### Exercise
Write out the rows again, from the line containing "Where should I" through the end of the rows, including both ends and the requests, but add 146 to every coordinate number in the answers. Leave out the pictures.

-- START OF Source data --

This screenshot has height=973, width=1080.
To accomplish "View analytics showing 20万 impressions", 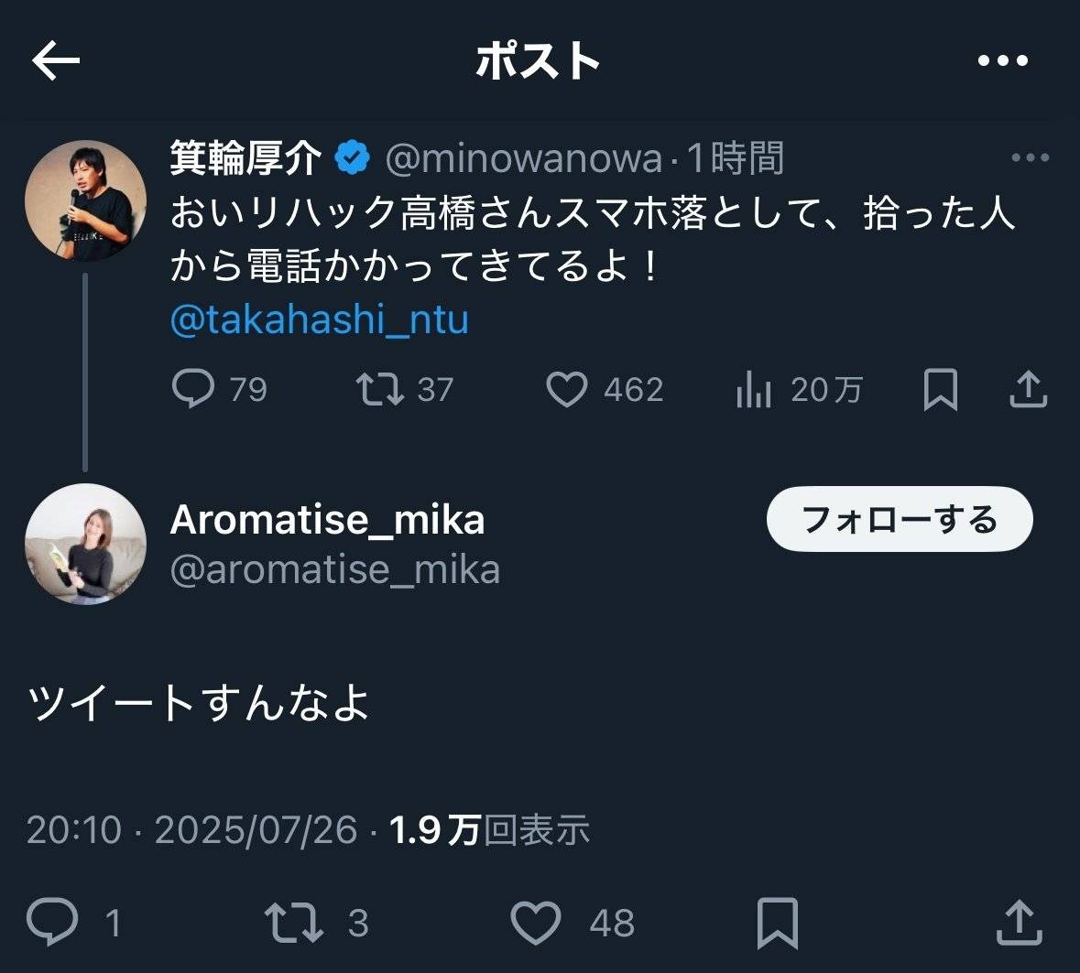I will tap(754, 391).
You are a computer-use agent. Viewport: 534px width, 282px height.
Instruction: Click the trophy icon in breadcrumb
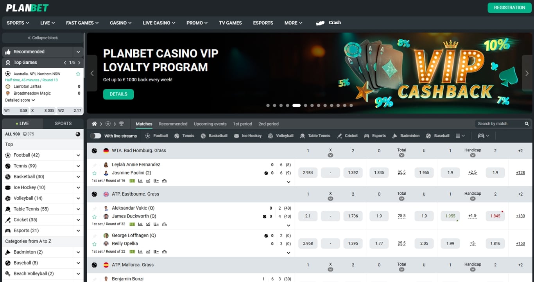tap(121, 124)
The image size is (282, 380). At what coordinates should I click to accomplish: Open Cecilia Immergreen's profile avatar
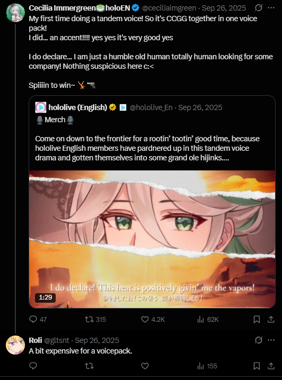[15, 13]
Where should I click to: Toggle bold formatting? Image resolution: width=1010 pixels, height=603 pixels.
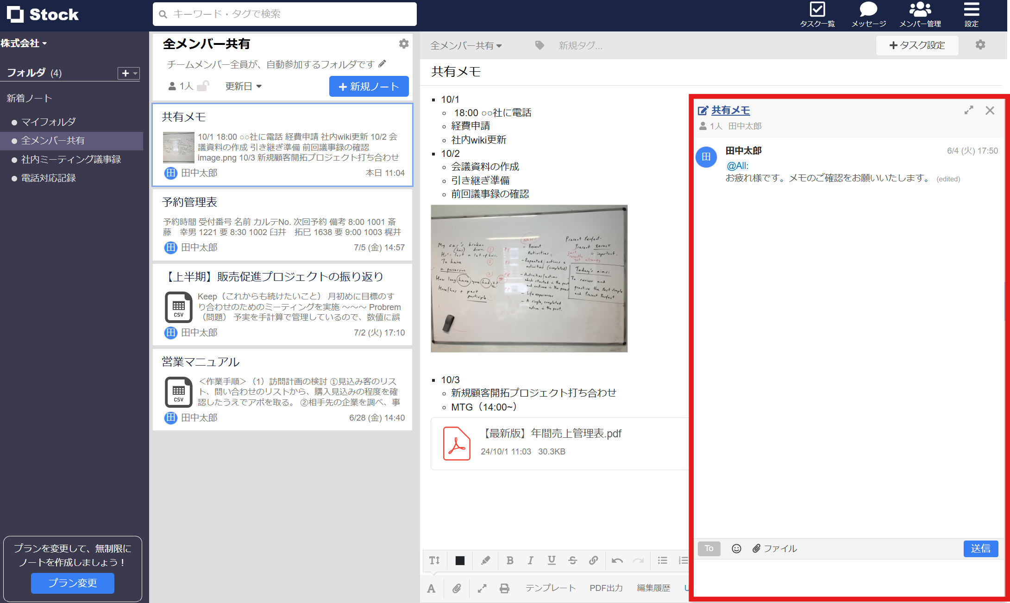point(509,560)
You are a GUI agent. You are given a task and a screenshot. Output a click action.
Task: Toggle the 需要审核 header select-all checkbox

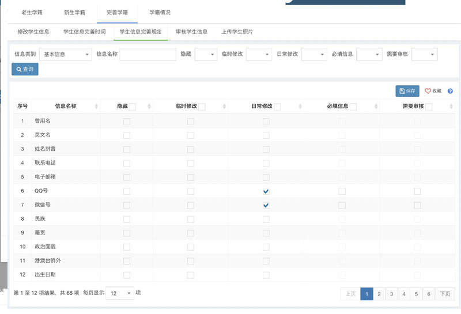429,107
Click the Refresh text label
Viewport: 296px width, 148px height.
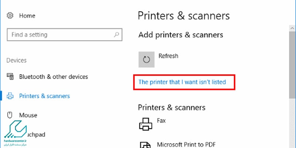168,56
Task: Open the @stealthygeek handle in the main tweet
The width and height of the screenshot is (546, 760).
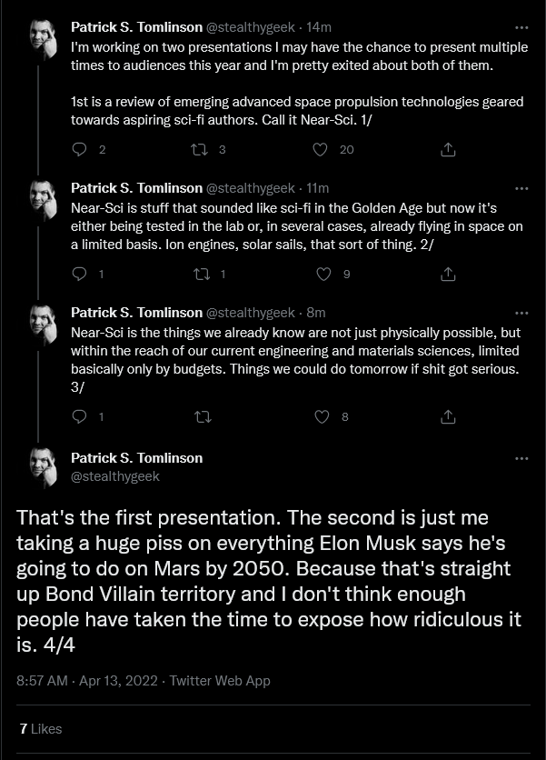Action: click(x=115, y=476)
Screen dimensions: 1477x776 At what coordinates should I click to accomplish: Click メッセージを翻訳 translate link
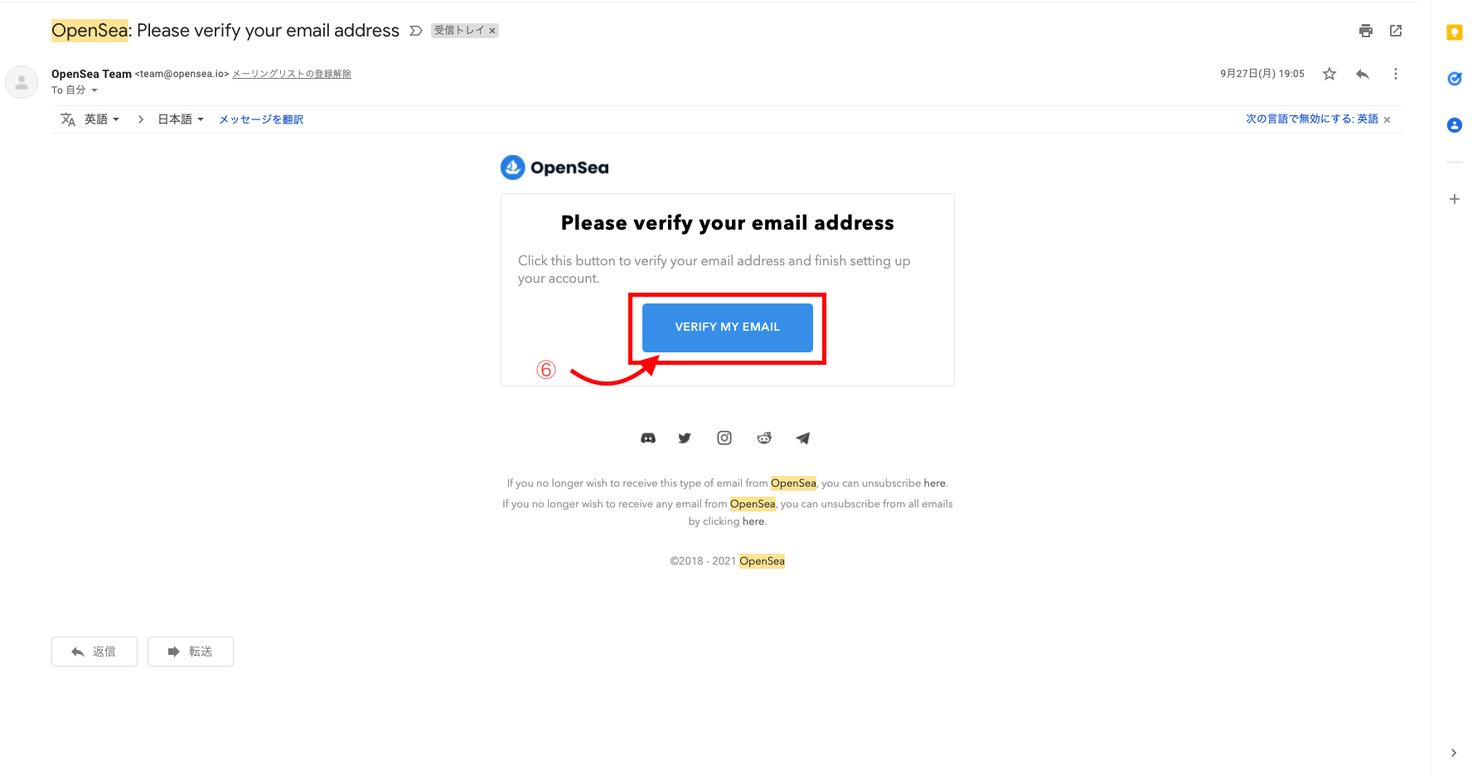point(261,119)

-- END OF Source data --

### Correct output
Where should I click to: Toggle bold formatting? Image resolution: width=1010 pixels, height=603 pixels.
point(655,706)
You are a GUI agent. You are given a task and a screenshot. Output a click action.
Task: Toggle the 需要审核 header select-all checkbox

575,253
Click the Refresh text label
Viewport: 296px width, 148px height.
314,202
Task: Open the @stealthygeek handle in the main tweet
The width and height of the screenshot is (546, 760).
Action: click(x=261, y=622)
Screen dimensions: 1477x776 At what coordinates should I click to accomplish: Click メッセージを翻訳 translate link
point(407,265)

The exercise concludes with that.